Живы будем – не умрем. По страницам жизни уральской крестьянки (Новоселова) - страница 149

Сашка понравился мне с первого взгляда. Сначала я очень боялась давать ему сосать марлечку с пряником, размоченным в теплом молоке, после привыкла и делала это очень умело. В новом для меня деле были курьезы, страхи и беспомощность. Не стану описывать, как я управлялась с крохотным Сашкой, но помню, что, когда он спал, я взахлеб читала книгу Н. Островского «Как закалялась сталь». Все лето я просидела в замкнутом пространстве. Сашке было два месяца, а его няньке – 14 лет.

В жизни, как известно, не обойтись без зловещей азбуки познания. Давно стало ясно: кто не учится у жизни, тот и умрет недоучкой. Но привыкшая бегать по лугам, купаться в реке, читать книги, смотреть в небо, мечтать, слушать небылицы пастухов, я тосковала по воле, потому от «галчонка» я вырывалась, как птичка из клетки, и вприпрыжку бежала по сельской улице. Подгоняло то, что почти каждый вечер в нашем околотке давали бесплатно «концерт».

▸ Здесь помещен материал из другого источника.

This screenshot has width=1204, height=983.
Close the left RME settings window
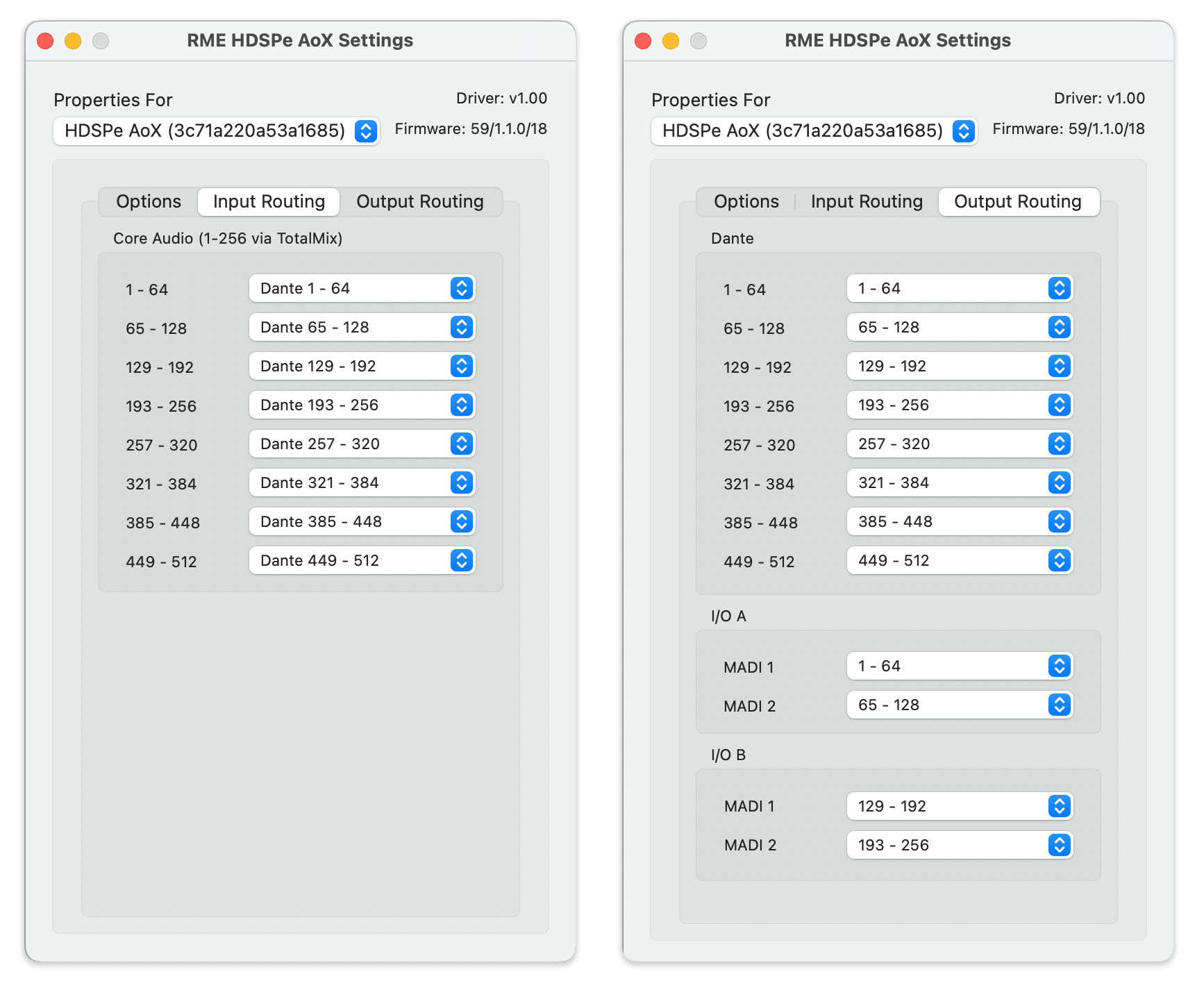click(x=46, y=41)
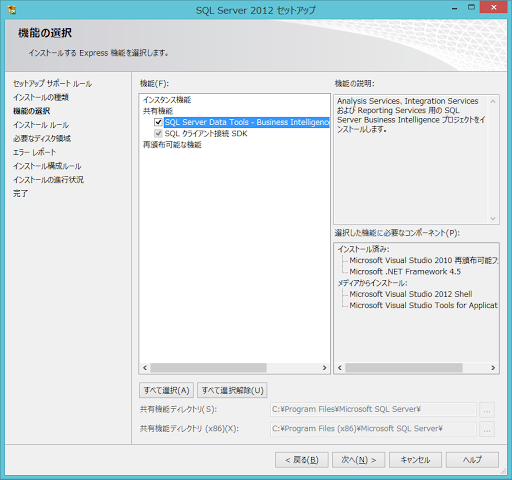The width and height of the screenshot is (512, 480).
Task: Click the SQL Server setup icon in title bar
Action: point(12,10)
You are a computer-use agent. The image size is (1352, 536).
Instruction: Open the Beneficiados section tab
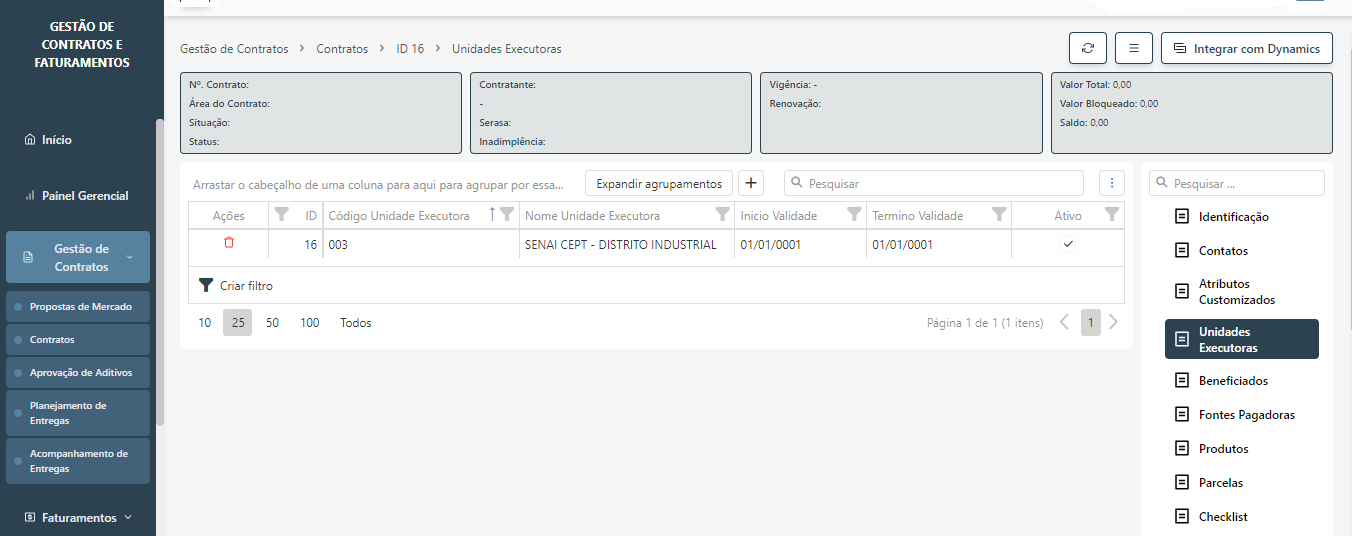click(1232, 381)
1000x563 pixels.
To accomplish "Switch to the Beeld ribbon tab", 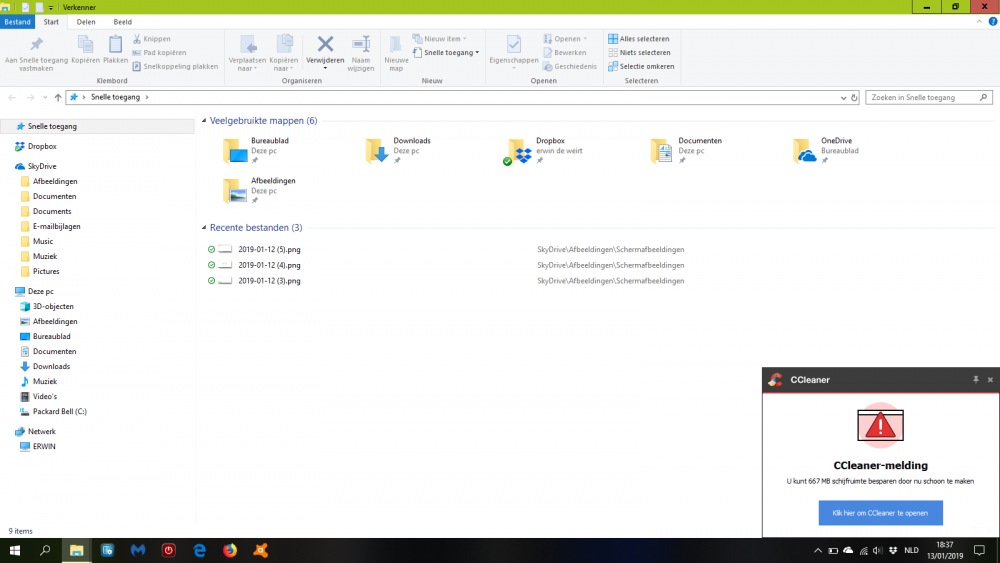I will coord(122,22).
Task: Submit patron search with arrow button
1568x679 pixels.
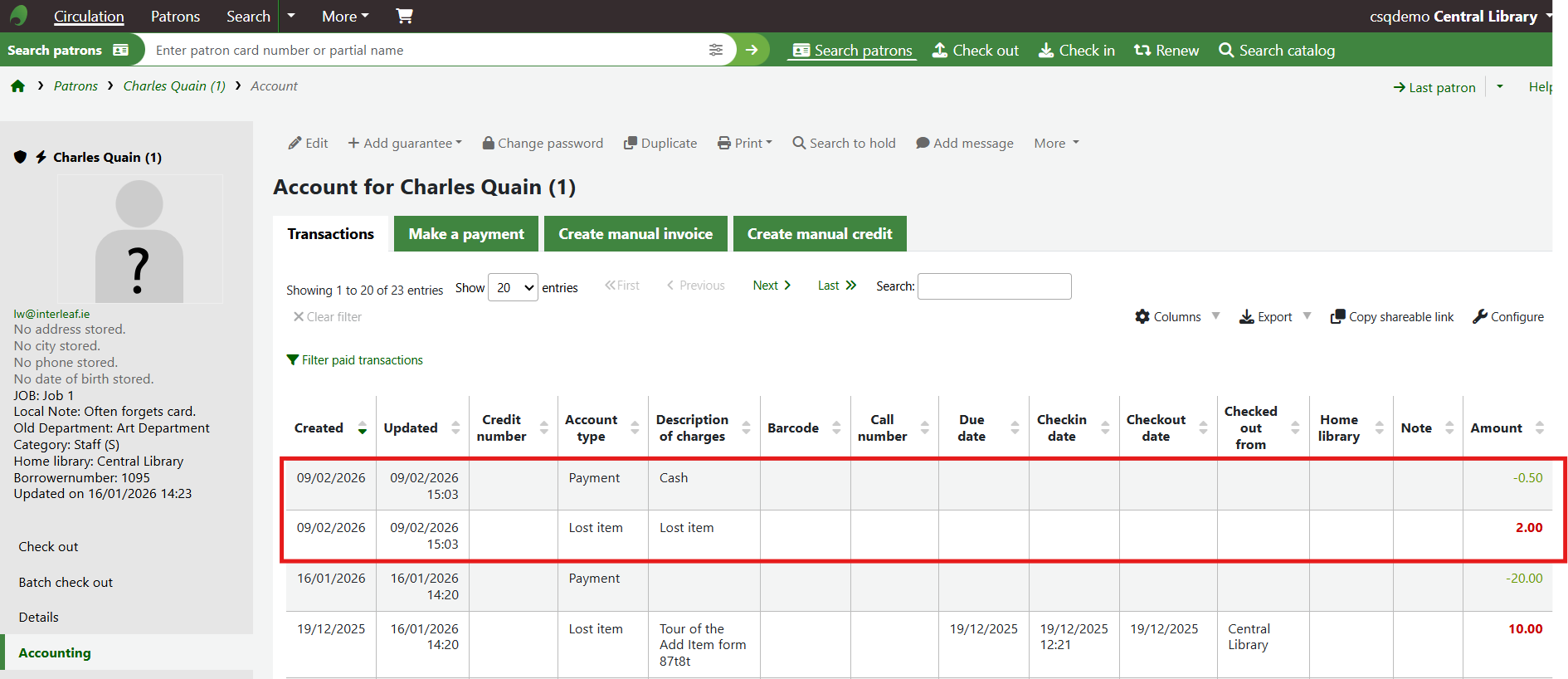Action: tap(752, 50)
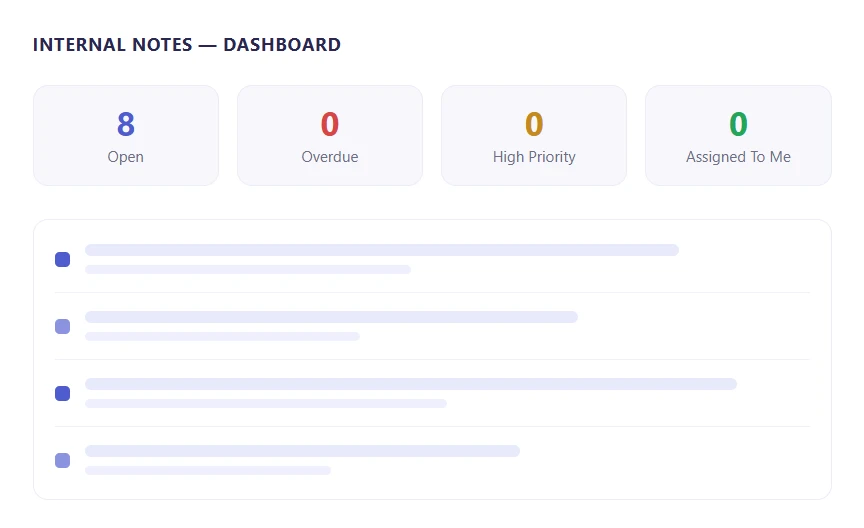Click the light purple square in second row
Viewport: 864px width, 528px height.
(62, 326)
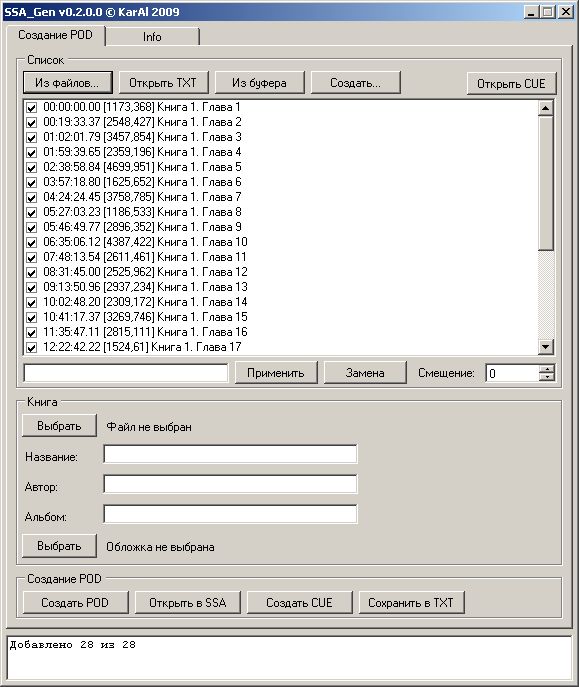
Task: Click 'Сохранить в TXT' button
Action: pos(411,602)
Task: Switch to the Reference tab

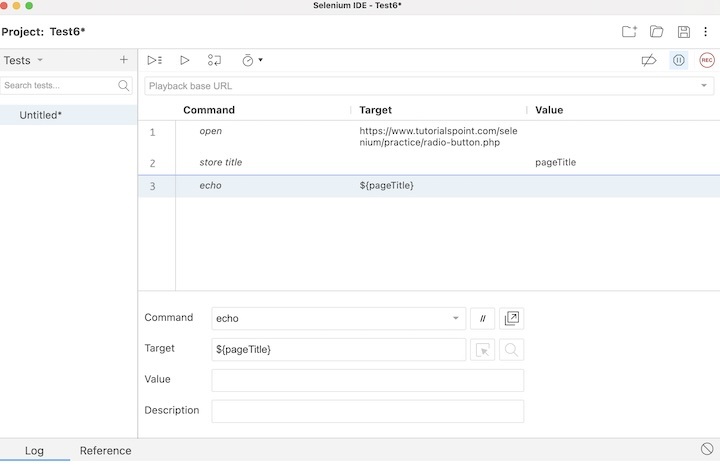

Часто мы шли с мамой вместе, взявшись за руки, каждая после своей службы. Как-то из нашего домика послышался голос тетки Крестины, она пела:

Ах вы, Сашки, канашки мои,
Разменяйте бумажки мои.
А бумажечки-то новенькие,
Двадцатипятирублевенькие.

«Значит, деньги в матраце у нее есть», – подумала я. Потом шайка коллективно и весело затянула свою, фирменную:

Наша маленькая шаечка
Шали, шали, шали.
Нашу маленькую шаечку
Никто не шевели.

– Мама, слышишь, шайка-лейка у нас пирует.

– Они уж заканчивают, потому что поют не так звонко.

И правда, люди уже расходились. Я заметила: простому человеку для счастья немного надо. Встречные весельчаки сочувствовали:

– Мы уж все высушили, ты, Лиза, опоздала. Неуж забыла: с кем живешь, с тем и поешь.

Дома у нас было хоть святых выноси… Напротив нашего домочка, чуть наискосок, стоял дом на две половины. В маленькой половинке жила Дора с двумя дочерьми. В деревне они были заметные: толстые, высокие, круглолицые, пышноволосые и всегда развеселые.

– Чё это они едят, что их так разбарабанило, как ты думаешь, Кока?

– Время подошло, а может, только сейчас досыта едят: наворачивают, поди, по чугунку картошки да по буханке хлеба на раз, а что настроение хорошее, так здоровья много.

Одна из девушек играла на гармошке, сидя у дома на лавочке, другая плясала, не жалея ног, обе наперебой громко пели:

Не ходите, девки, замуж,
Замужем невесело.
Я была четыре раза,
Голову повесила.

Знали и пели они напевки и покрепче.

На другое лето времечко они проводили еще веселее: выносили из дома столешницу, со всего маху бросали ее на траву перед домом и, как говорили о них в нашем заулке, «отдирали от хвоста грудину». В один из «концертов» от столешницы остались одни щепы. Девушки выбросили их в огород бабушки Елены, закинули гармонь за спину и ушли к себе в дом. Помню, тогда по радио я с интересом слушала передачу «Театр у микрофона», смеялась и плакала, а здесь, в родном медвежьем углу, шла своя трагикомедия.